Research

Dr. David Liu, The Broad Institute of MIT and Harvard; Dr. Cat Lutz, the Rare Disease Translational Center, The Jackson Laboratory; Dr. Kathleen Sweadner, Harvard/MGH, Dr. Al George, Northwestern University

The Liu team is developing prime editing and base editing strategies for multiple AHC-causing mutations and investigating their efficacy and safety in cultured human and mouse cells.
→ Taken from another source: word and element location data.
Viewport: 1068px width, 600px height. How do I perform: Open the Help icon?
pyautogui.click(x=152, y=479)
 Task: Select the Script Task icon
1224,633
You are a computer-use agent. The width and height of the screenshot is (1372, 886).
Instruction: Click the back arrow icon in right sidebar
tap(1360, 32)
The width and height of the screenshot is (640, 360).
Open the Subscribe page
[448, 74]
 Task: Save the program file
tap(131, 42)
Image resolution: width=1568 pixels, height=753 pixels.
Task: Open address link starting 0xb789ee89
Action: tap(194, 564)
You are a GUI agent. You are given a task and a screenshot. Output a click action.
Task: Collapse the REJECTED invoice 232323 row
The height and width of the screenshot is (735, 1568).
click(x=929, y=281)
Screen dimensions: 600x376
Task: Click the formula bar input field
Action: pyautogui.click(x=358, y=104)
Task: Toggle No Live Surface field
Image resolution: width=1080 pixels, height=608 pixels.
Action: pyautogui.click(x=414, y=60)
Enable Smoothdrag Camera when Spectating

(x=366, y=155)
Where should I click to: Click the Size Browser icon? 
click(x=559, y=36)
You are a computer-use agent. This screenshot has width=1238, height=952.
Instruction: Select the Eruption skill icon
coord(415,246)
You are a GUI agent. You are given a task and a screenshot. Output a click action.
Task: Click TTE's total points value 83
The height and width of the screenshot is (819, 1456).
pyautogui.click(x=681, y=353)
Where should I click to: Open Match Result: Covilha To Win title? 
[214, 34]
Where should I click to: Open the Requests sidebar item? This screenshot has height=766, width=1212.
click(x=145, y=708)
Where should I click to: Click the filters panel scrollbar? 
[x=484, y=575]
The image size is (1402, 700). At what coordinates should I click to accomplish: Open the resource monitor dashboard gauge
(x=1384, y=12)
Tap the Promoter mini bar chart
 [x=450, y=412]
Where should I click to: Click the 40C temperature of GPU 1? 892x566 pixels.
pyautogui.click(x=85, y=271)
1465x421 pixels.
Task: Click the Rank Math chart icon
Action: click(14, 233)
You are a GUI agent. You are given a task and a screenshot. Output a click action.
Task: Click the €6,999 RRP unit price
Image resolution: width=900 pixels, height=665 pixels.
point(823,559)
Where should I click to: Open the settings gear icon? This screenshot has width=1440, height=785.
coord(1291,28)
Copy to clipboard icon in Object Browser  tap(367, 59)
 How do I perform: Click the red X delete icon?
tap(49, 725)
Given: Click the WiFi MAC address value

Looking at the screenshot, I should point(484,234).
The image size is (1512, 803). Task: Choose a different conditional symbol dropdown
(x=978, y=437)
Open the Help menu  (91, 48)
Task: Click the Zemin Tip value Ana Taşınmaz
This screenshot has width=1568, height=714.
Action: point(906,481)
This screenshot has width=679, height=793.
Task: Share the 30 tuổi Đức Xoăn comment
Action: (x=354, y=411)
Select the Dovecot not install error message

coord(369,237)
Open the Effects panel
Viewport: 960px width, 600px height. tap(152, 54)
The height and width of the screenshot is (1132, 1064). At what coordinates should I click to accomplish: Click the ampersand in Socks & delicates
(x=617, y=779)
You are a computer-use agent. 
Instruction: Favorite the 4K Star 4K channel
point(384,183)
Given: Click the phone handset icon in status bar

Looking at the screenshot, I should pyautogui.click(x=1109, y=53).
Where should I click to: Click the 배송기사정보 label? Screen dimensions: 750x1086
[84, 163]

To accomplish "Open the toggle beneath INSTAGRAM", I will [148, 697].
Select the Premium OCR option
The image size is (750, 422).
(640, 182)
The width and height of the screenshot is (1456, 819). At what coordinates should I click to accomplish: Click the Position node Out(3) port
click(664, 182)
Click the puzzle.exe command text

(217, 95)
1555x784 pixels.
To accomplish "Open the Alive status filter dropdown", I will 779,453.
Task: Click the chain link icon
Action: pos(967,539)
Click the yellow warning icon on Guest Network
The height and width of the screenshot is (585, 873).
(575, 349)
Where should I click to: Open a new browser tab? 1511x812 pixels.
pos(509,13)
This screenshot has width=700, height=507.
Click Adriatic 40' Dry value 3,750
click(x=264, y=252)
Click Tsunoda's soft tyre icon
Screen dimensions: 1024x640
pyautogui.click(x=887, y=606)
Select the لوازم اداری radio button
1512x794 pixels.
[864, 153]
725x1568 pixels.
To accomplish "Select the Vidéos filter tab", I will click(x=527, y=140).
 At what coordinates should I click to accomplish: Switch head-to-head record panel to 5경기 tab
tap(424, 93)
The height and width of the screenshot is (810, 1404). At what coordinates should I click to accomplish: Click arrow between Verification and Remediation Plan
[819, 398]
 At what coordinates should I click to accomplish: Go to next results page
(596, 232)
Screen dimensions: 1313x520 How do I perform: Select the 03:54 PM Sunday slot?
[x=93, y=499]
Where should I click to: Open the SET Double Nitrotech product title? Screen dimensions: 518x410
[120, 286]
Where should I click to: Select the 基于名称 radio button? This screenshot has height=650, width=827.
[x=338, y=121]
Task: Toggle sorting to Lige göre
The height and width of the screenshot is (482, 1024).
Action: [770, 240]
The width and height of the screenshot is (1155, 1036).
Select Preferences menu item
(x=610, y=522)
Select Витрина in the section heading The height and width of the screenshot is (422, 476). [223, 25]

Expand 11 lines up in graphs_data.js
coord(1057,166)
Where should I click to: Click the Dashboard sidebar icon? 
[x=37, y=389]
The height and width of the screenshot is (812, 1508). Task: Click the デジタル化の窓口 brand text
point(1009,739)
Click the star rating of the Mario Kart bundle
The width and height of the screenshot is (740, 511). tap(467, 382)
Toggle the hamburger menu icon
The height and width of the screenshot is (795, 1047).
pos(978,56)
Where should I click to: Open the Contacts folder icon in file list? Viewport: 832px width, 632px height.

The Liu team, in a collaboration with The Jackson Laboratory Rare Disease Translational Center, is also evaluating an in vivo prime editing treatment to correct symptoms and enhance survival in two AHC mouse models. The results to date suggest the first-ever in vivo rescue of a neurological disease with prime editing. Dr. Liu is a pioneer and leader in genome editing.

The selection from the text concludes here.